Presiden Brasil Luiz Inacio Lula da Silva(EVARISTO SA / AFP)
PRESIDEN Brasil Luiz Inacio Lula da Silva mengaku ngeri atas banyaknya korban tewas dalam operasi besar-besaran polisi terhadap geng narkoba di Rio de Janeiro, Brasil, yang disebut sebagai penggerebekan paling mematikan dalam sejarah kota tersebut.
"Presiden ngeri dengan banyaknya insiden fatal dan terkejut bahwa operasi sebesar ini dilakukan tanpa sepengetahuan pemerintah federal," kata Menteri Kehakiman Ricardo Lewandowski dikutip AFP, Kamis (30/10).
Kantor pembela umum negara bagian Rio de Janeiro sebelumnya mencatat sedikitnya 132 orang tewas dalam operasi itu, sementara laporan terbaru polisi menyebut 119 korban jiwa, termasuk 115 orang yang dikategorikan sebagai narkoteroris dan empat petugas polisi.
Meski sejumlah aktivis dan PBB menyoroti penggunaan kekuatan berlebihan, pemerintah negara bagian menyebut operasi ini sebagai keberhasilan dalam menekan dominasi geng Comando Vermelho, kelompok bersenjata besar yang telah menguasai sebagian wilayah Rio dalam beberapa tahun terakhir.
Setelah operasi berakhir, warga di favela Complexo da Penha menemukan puluhan jenazah di hutan pinggiran kota. Beberapa korban dilaporkan mengalami mutilasi, bahkan ada yang dipenggal.

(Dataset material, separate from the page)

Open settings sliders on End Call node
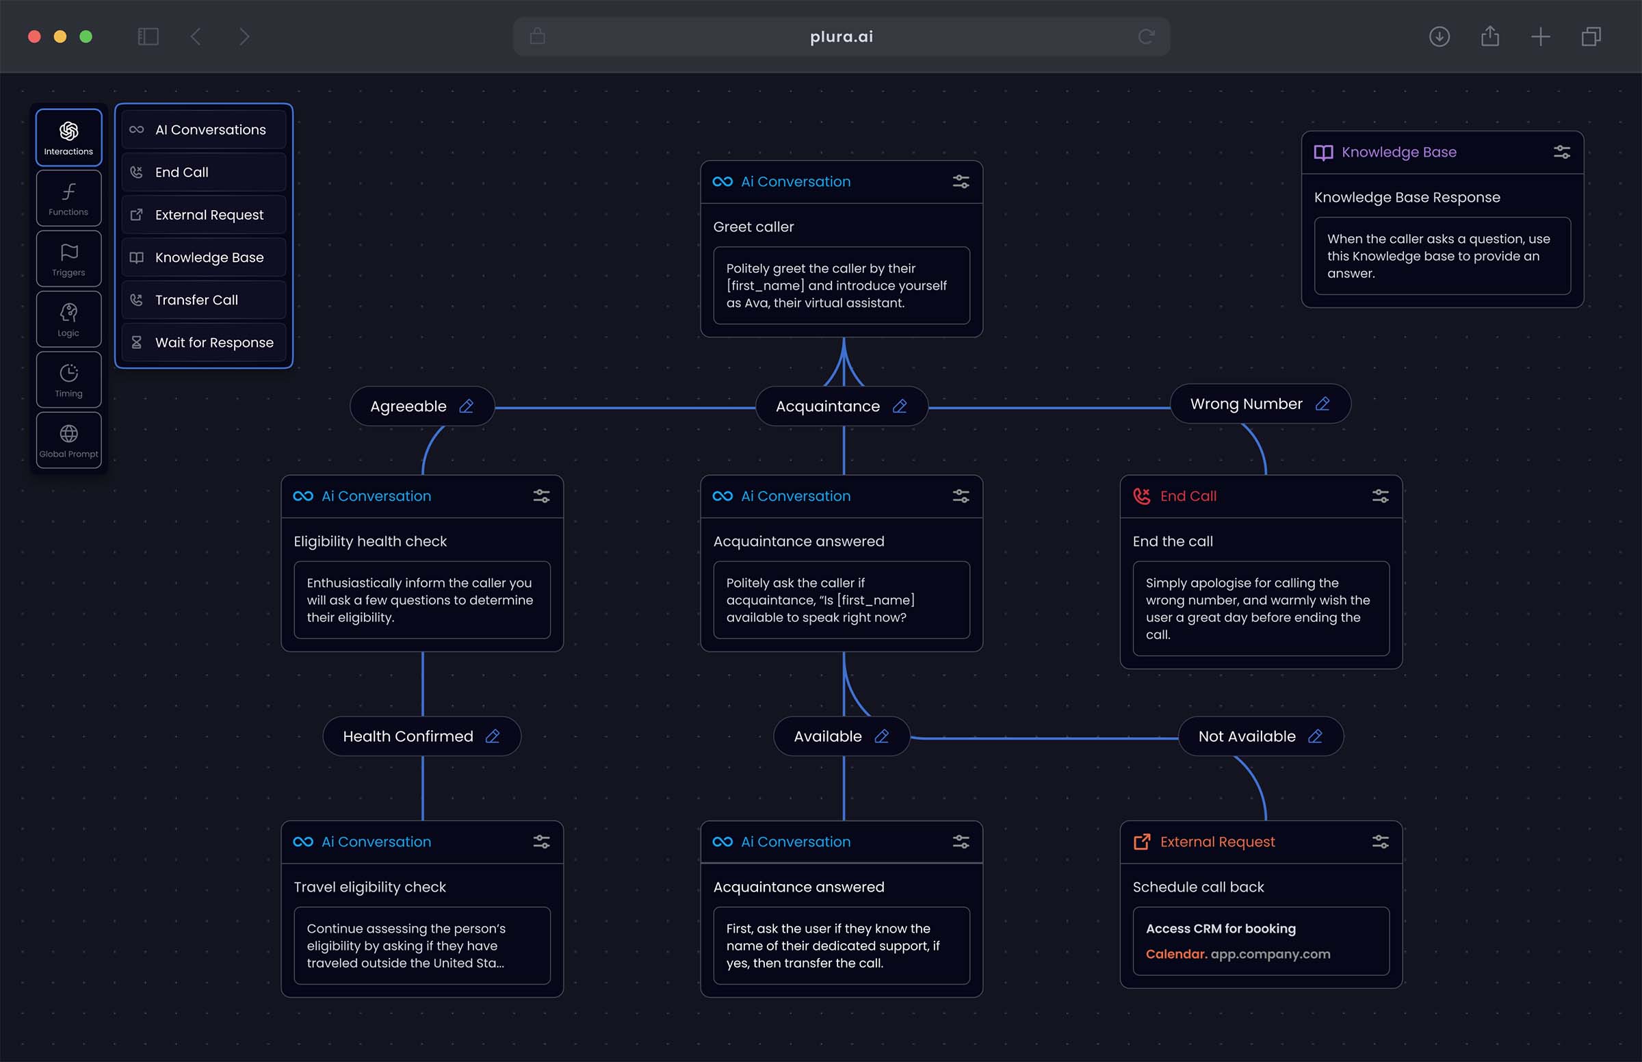This screenshot has width=1642, height=1062. 1380,497
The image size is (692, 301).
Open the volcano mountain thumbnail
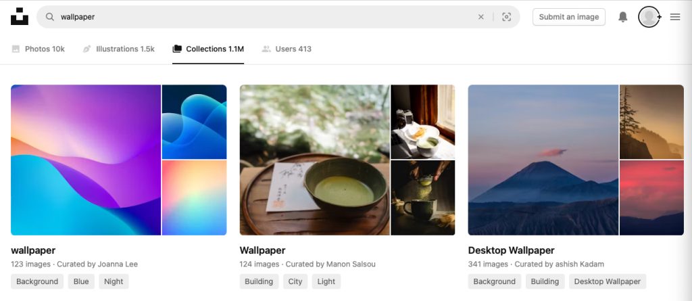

"Negara datang untuk pembantaian, bukan operasi polisi. Mereka datang untuk membunuh," kata seorang warga yang enggan disebut namanya.

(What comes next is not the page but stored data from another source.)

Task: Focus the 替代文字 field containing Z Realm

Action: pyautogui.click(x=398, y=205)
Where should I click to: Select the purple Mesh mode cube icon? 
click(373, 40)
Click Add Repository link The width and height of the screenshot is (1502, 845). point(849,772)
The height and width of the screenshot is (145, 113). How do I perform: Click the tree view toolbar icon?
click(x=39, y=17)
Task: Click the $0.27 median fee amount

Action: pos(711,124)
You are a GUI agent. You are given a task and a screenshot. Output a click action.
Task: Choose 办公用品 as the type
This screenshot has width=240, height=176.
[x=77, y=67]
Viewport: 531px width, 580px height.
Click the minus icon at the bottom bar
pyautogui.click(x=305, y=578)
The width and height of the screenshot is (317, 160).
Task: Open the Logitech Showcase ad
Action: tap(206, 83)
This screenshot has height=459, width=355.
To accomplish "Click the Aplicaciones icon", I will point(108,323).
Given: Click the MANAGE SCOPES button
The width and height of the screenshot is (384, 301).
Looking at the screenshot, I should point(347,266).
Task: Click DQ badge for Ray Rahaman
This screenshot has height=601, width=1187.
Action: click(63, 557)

Dalam operasi yang melibatkan kendaraan lapis baja, helikopter dan drone itu, bentrokan sengit terjadi di jalanan sempit favela. Polisi dan anggota geng saling tembak-menembak sementara warga berlarian menyelamatkan diri.
Comando Vermelho sempat membakar puluhan bus untuk memblokade jalan raya utama dan menggunakan pesawat nirawak untuk menyerang polisi dengan bahan peledak.

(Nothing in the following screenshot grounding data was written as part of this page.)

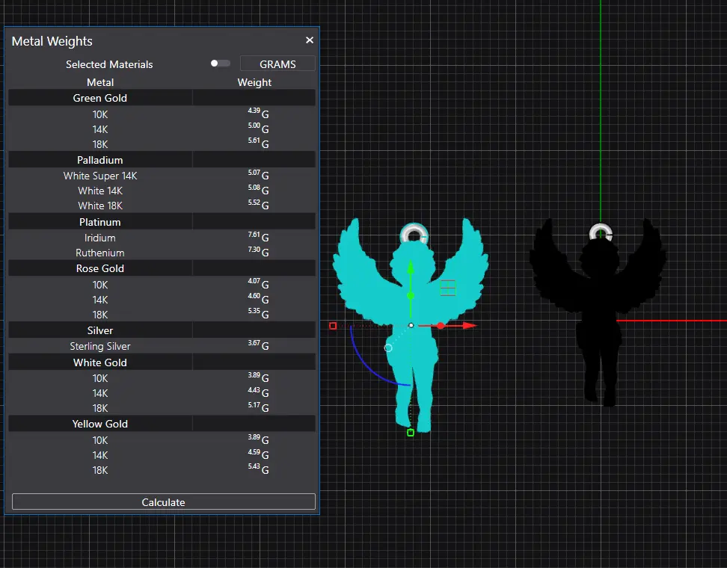Screen dimensions: 727x568
Task: Open the GRAMS unit dropdown
Action: tap(277, 64)
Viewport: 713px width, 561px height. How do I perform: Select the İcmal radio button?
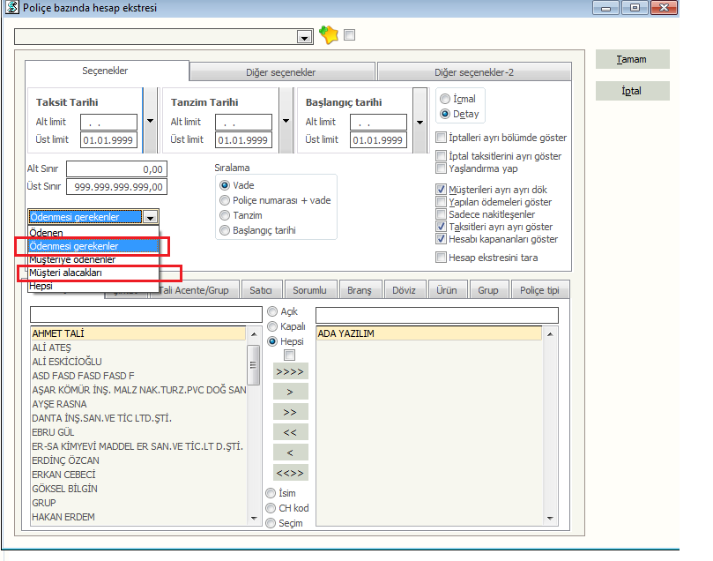pos(446,99)
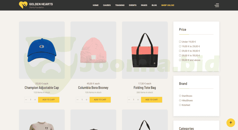
Task: Increase quantity for Folding Tote Bag
Action: click(138, 100)
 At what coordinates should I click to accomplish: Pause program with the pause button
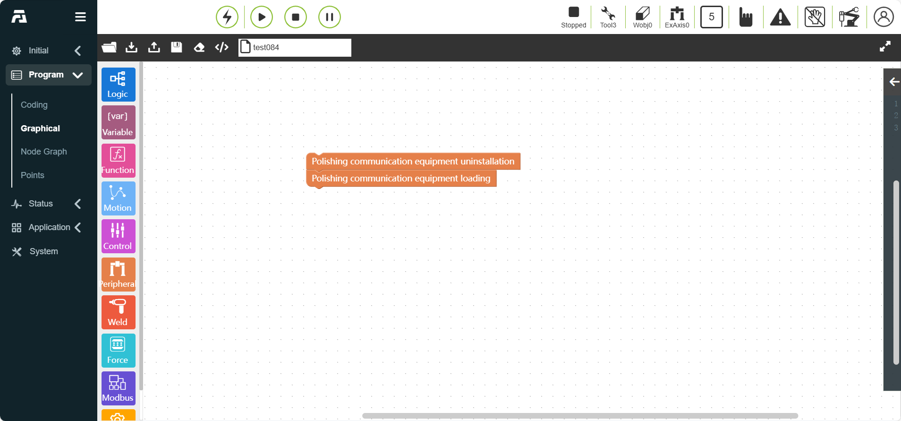coord(330,17)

Gubernur Claudio Castro menyebut penggerebekan terhadap narkoterorisme itu berhasil, meski empat petugas tewas.
Sekretaris polisi militer Marcelo de Menezes menjelaskan pasukan khusus sengaja mendorong para tersangka ke hutan di tepi favela untuk melindungi penduduk. Namun warga menuduh polisi melakukan eksekusi massal.
"Banyak korban ditembak di belakang kepala, ini bukan keselamatan publik," kata aktivis Raull Santiago.
Pengacara Albino Pereira Neto, yang mendampingi keluarga korban, menyebut beberapa jenazah memiliki luka bakar dan tanda-tanda penyiksaan.